--- BEGIN ---
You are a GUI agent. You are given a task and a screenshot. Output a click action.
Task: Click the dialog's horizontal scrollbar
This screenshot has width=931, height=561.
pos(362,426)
--- END ---
--- BEGIN ---
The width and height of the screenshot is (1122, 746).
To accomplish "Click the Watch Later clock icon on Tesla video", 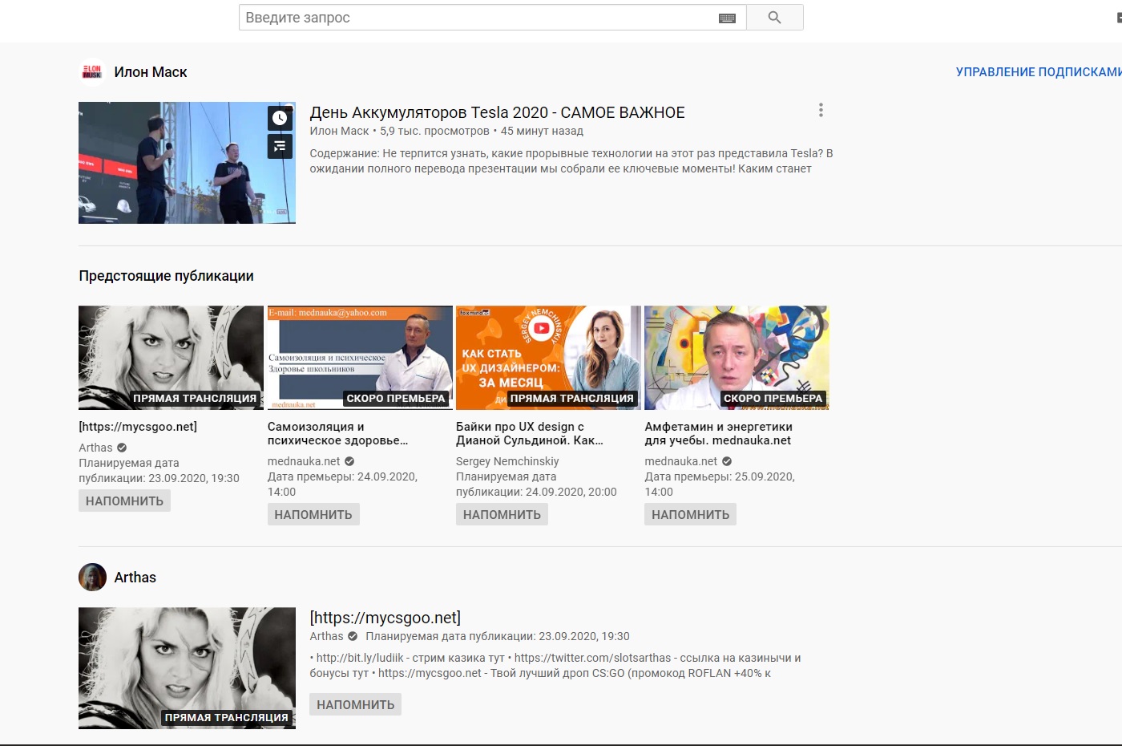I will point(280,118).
--- END ---
--- BEGIN ---
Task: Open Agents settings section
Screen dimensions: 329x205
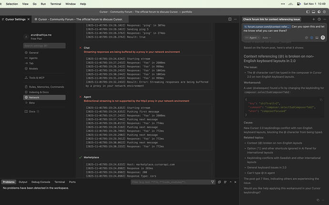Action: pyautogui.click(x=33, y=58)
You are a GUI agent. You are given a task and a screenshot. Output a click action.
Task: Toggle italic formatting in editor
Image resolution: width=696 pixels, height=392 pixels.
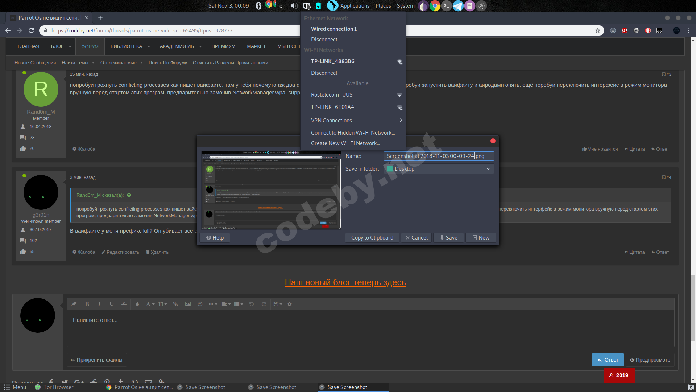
--- END ---
Copy the lines of the listing from the one containing "Task: Open Agents settings section" through the one containing "Action: pyautogui.click(x=33, y=58)", inclusive, swapping "settings" for "preferences" and changing nothing else. Return only those lines, and leave out the pictures.

Task: Open Agents preferences section
Screen dimensions: 329x205
Action: pyautogui.click(x=33, y=58)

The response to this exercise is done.